**TASK STATEMENT**
Below are lines of records; copy exactly those from the one containing "011 454 6070 (138, 1083)" through the one containing "Customize cookies (1275, 501)", leaving the pictures behind.

──────────────────────────────

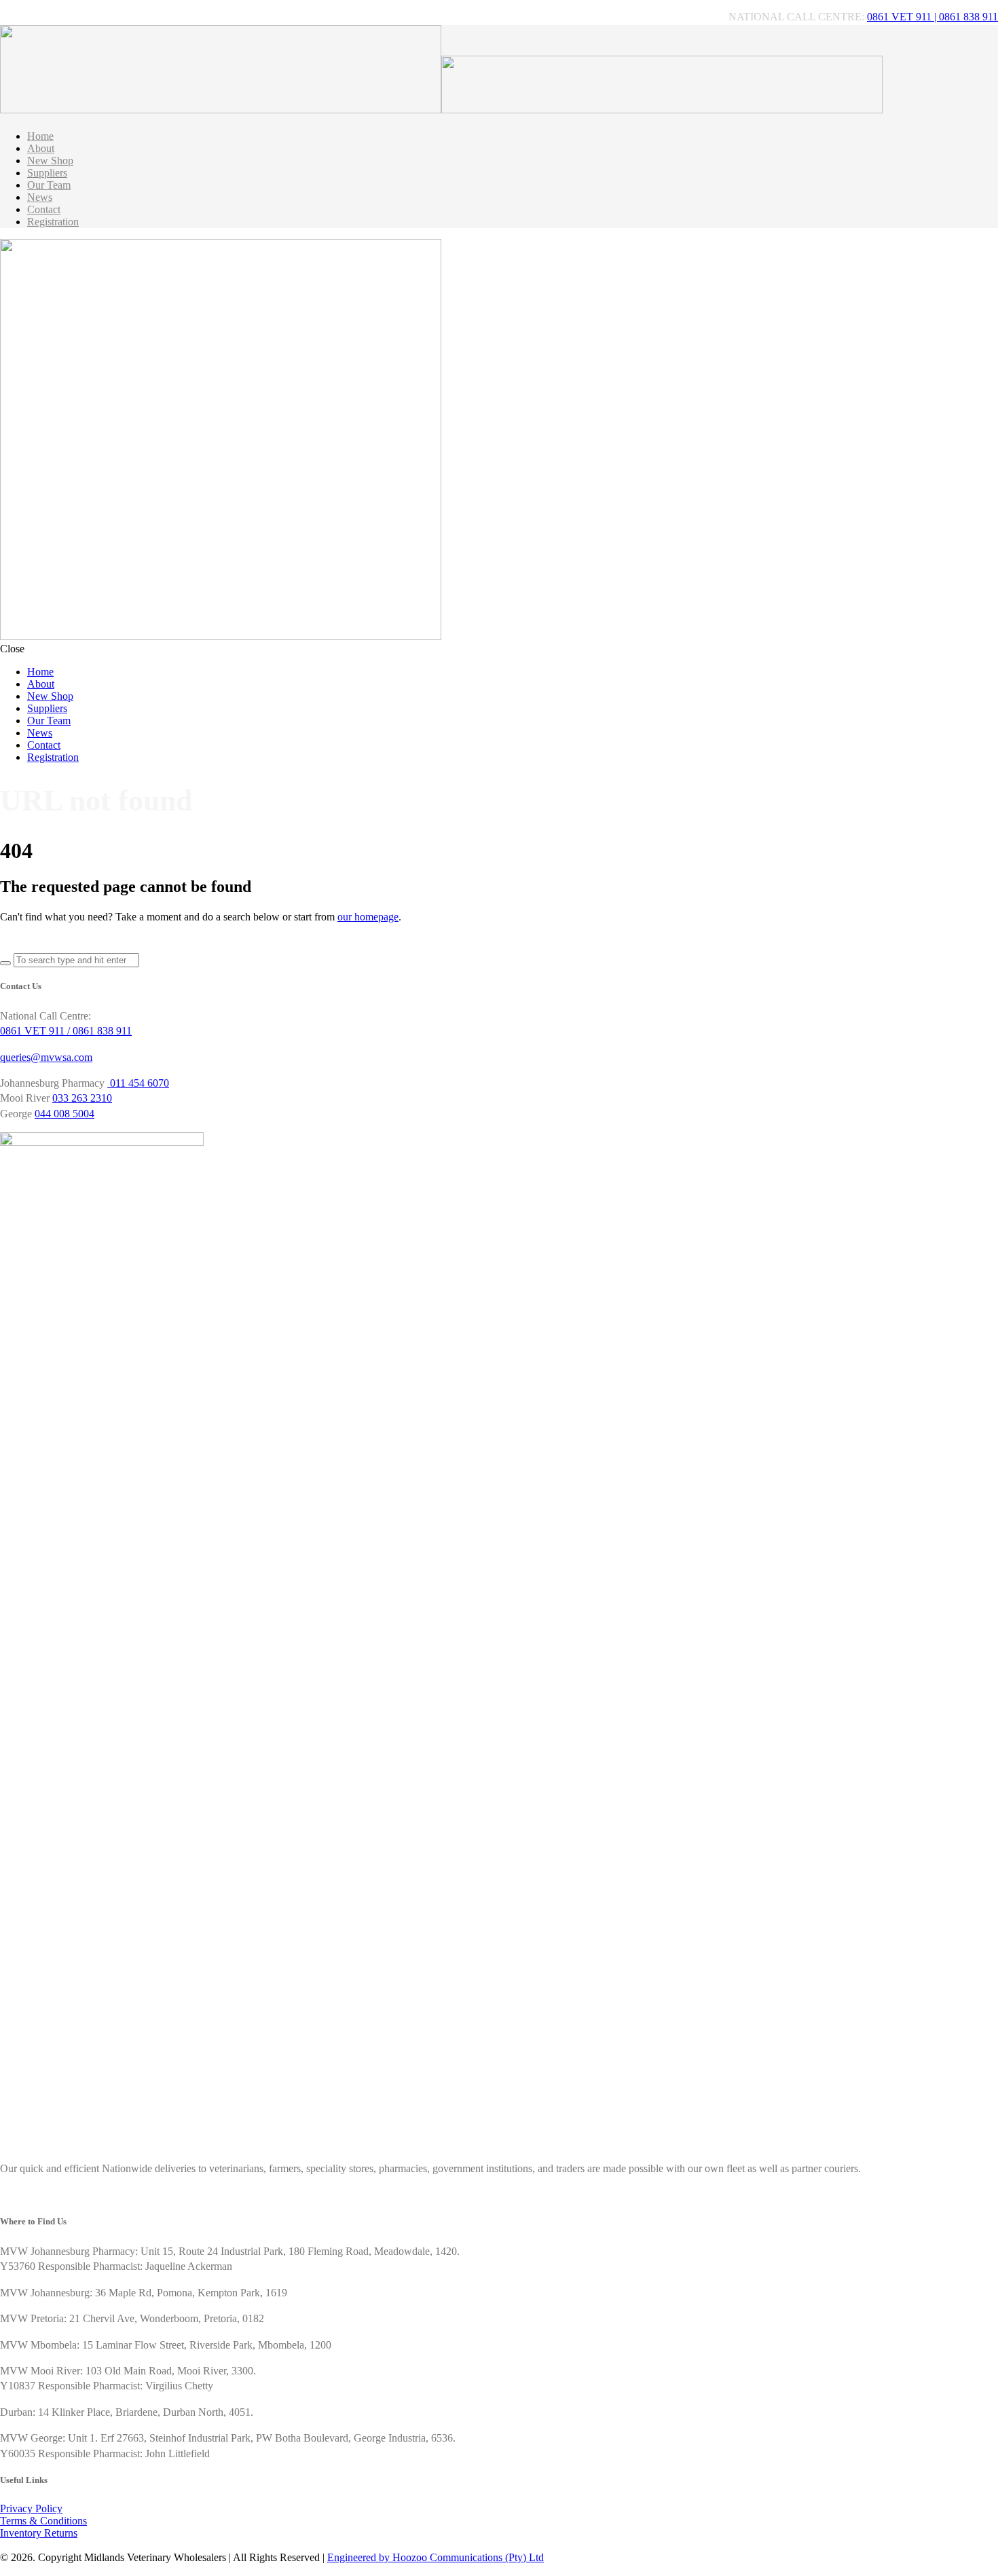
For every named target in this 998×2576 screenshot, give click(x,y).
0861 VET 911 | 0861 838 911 (932, 16)
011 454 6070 (138, 1083)
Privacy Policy (31, 2508)
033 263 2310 (82, 1098)
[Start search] (5, 963)
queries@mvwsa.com (46, 1057)
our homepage (368, 916)
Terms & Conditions (43, 2520)
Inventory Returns (38, 2533)
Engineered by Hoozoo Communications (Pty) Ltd (435, 2557)
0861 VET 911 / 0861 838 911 (66, 1031)
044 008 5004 (64, 1113)
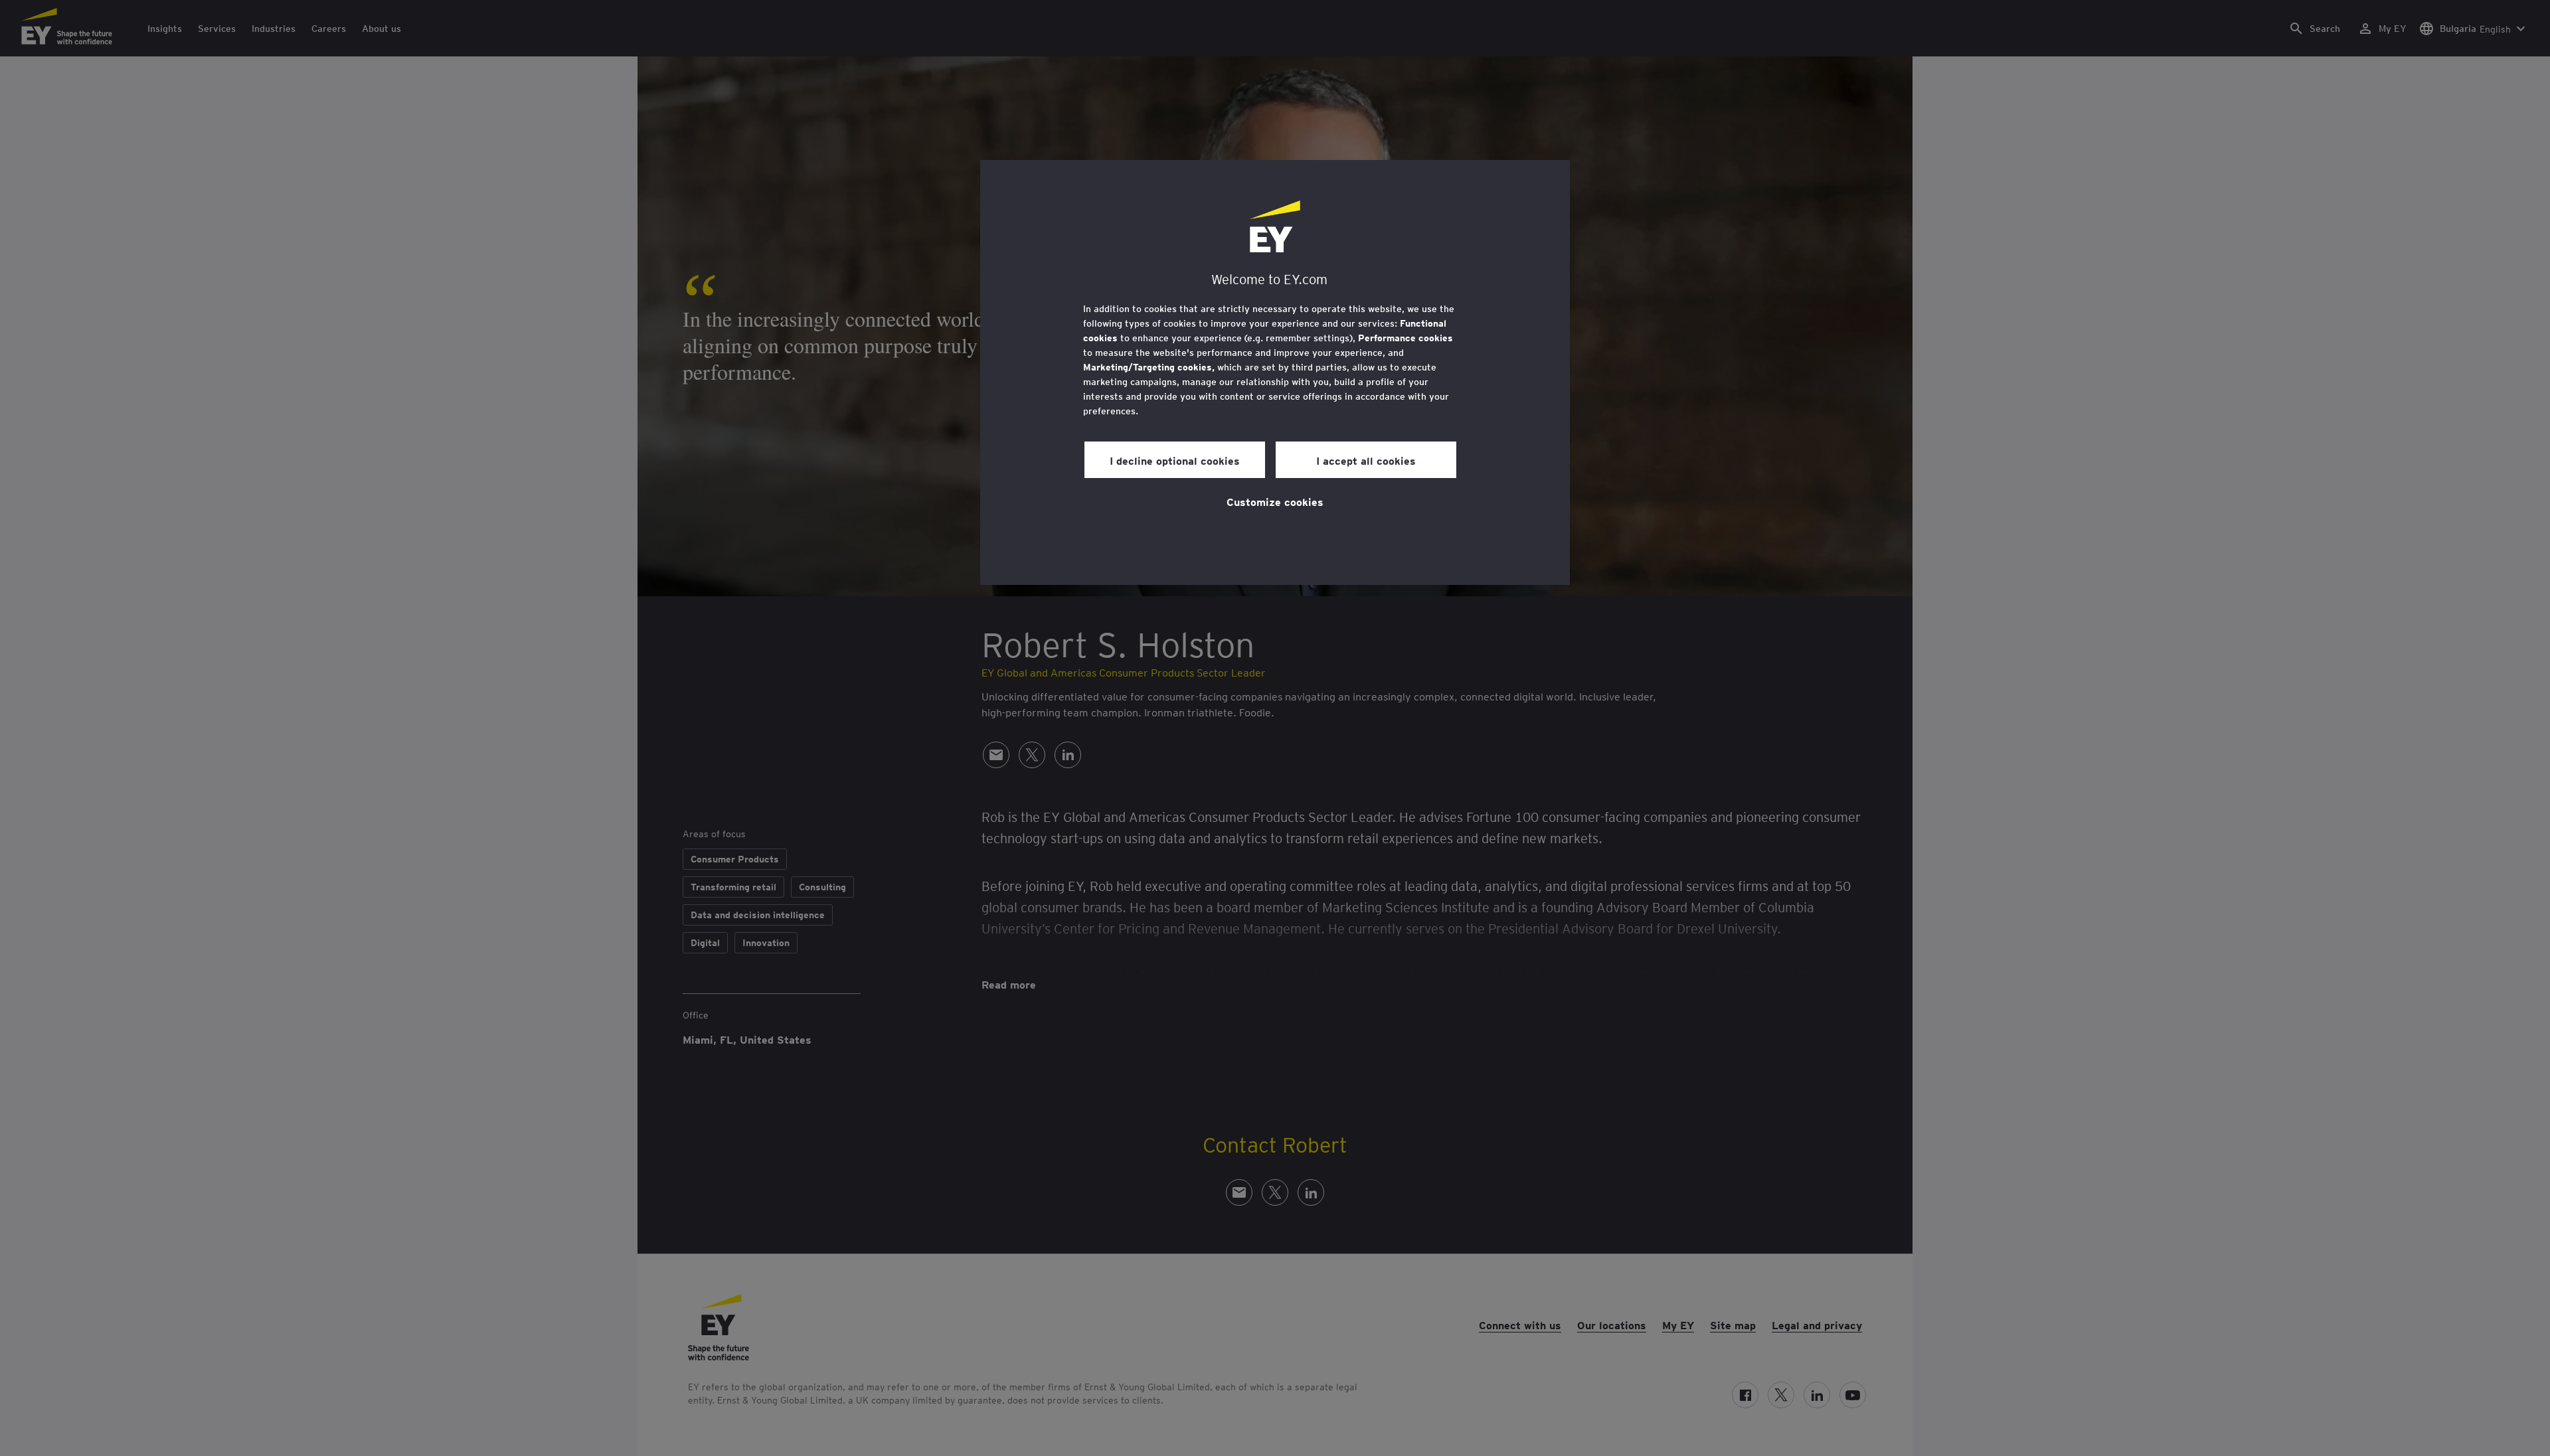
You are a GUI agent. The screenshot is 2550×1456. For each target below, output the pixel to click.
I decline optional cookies (1175, 460)
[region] (1275, 372)
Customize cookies (1275, 501)
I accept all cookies (1366, 460)
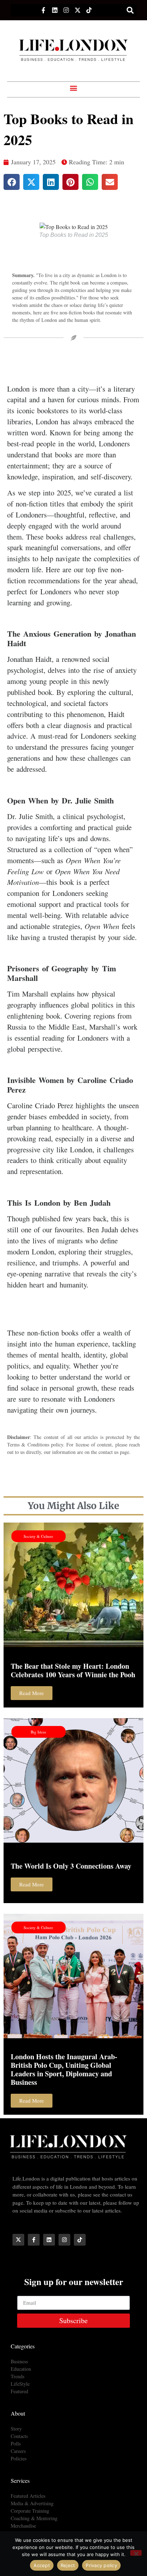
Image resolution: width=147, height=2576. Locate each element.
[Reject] (136, 2553)
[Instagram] (66, 10)
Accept (42, 2565)
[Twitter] (77, 10)
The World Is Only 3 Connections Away (71, 1866)
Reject (68, 2565)
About (18, 2413)
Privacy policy (101, 2565)
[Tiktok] (89, 10)
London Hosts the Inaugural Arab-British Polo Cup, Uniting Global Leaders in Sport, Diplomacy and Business (64, 2069)
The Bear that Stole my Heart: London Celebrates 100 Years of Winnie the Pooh (73, 1670)
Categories (23, 2346)
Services (20, 2480)
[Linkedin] (55, 10)
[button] (130, 10)
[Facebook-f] (43, 10)
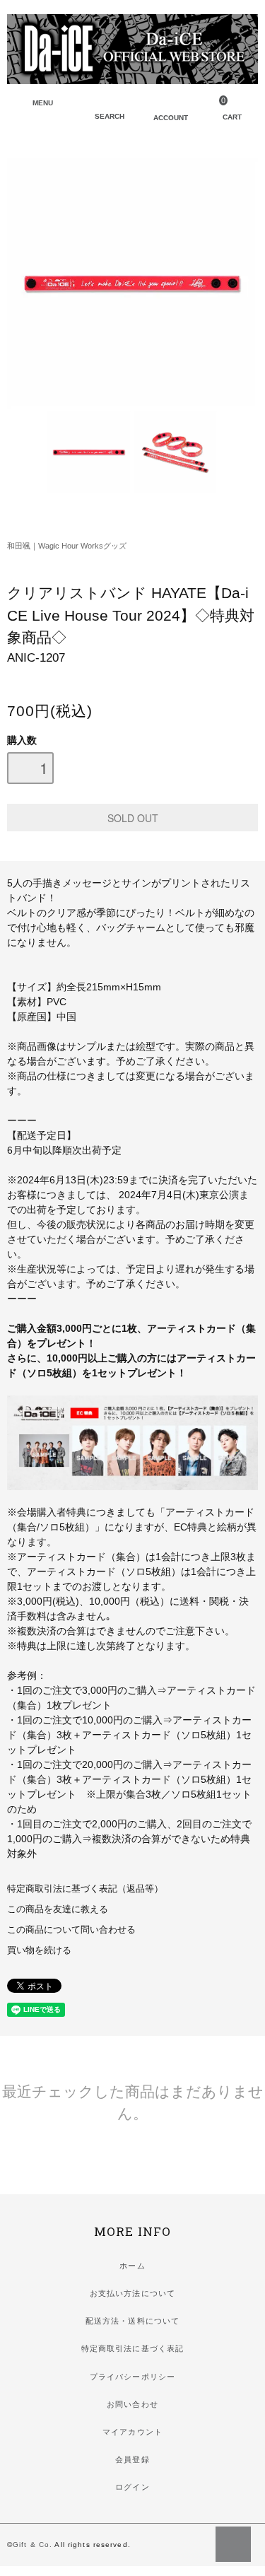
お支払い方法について (132, 2293)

──────────────────────────────

**EXPECTED OUTPUT**
011 454 6070 (138, 1083)
Privacy Policy (31, 2508)
033 263 2310 (82, 1098)
[Start search] (5, 963)
queries@mvwsa.com (46, 1057)
our homepage (368, 916)
Terms & Conditions (43, 2520)
Inventory Returns (38, 2533)
Engineered by Hoozoo Communications (Pty) Ltd (435, 2557)
0861 VET 911 / 0861 838 911 (66, 1031)
044 008 5004 (64, 1113)
You are a GUI agent. The screenshot is 2550×1456. For each target below, output the pixel to click.
I decline optional cookies (1175, 460)
[region] (1275, 372)
Customize cookies (1275, 501)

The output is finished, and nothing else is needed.